RAW DATA Block Start

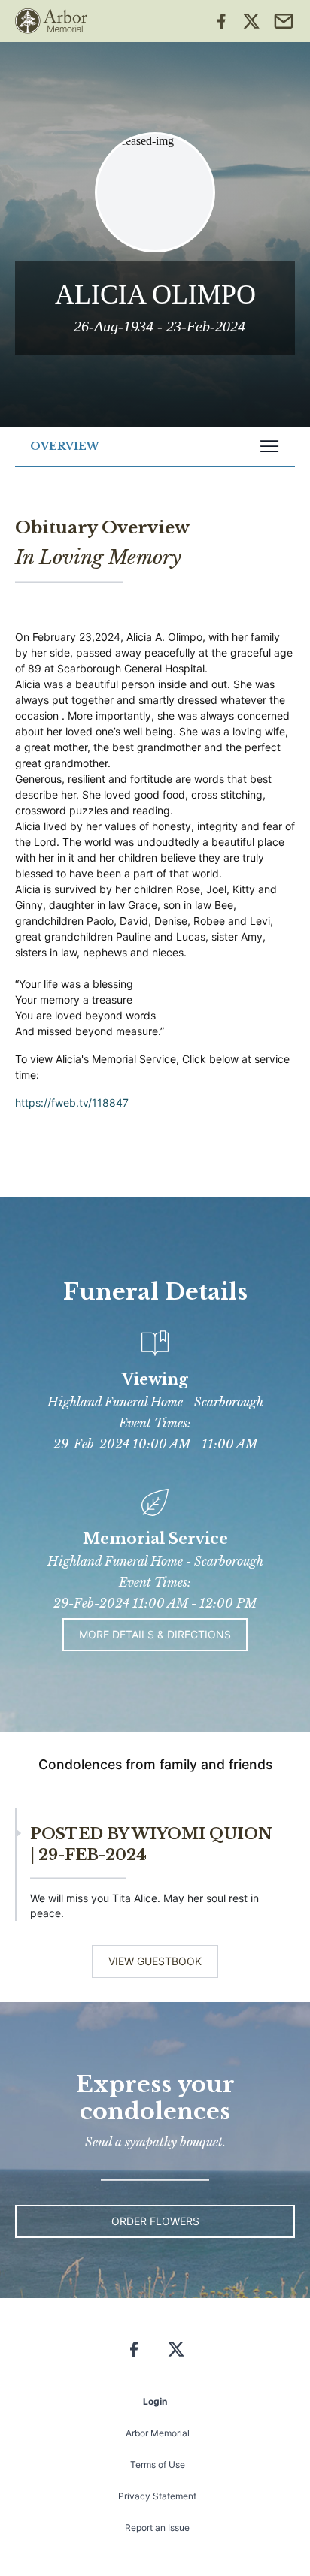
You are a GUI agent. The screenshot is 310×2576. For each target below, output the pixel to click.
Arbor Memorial (158, 2433)
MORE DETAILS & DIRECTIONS (155, 1634)
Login (155, 2401)
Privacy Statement (157, 2496)
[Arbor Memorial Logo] (51, 21)
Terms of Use (157, 2464)
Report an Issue (157, 2527)
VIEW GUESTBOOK (155, 1961)
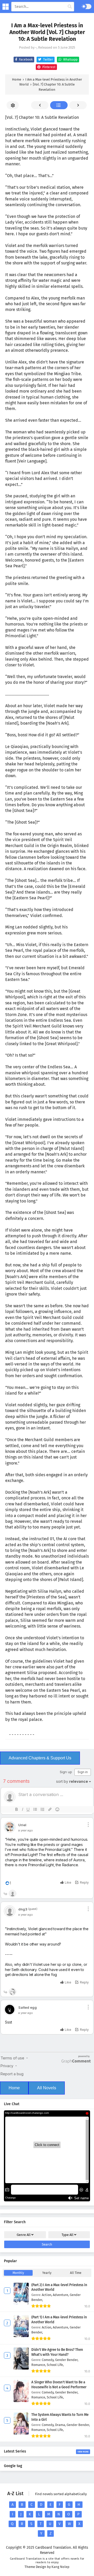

RAW DATA Block End

> [PROBLEM REQUIREMENTS] Could you set down every record above exactly as written, leaving out the pictures?

> [RESULT OF THE TASK]
You are a GUI agent. The screenshot is 310×2576. For each target below, output the pixel to click.
Arbor Memorial (158, 2433)
MORE DETAILS & DIRECTIONS (155, 1634)
Login (155, 2401)
Privacy Statement (157, 2496)
[Arbor Memorial Logo] (51, 21)
Terms of Use (157, 2464)
Report an Issue (157, 2527)
VIEW GUESTBOOK (155, 1961)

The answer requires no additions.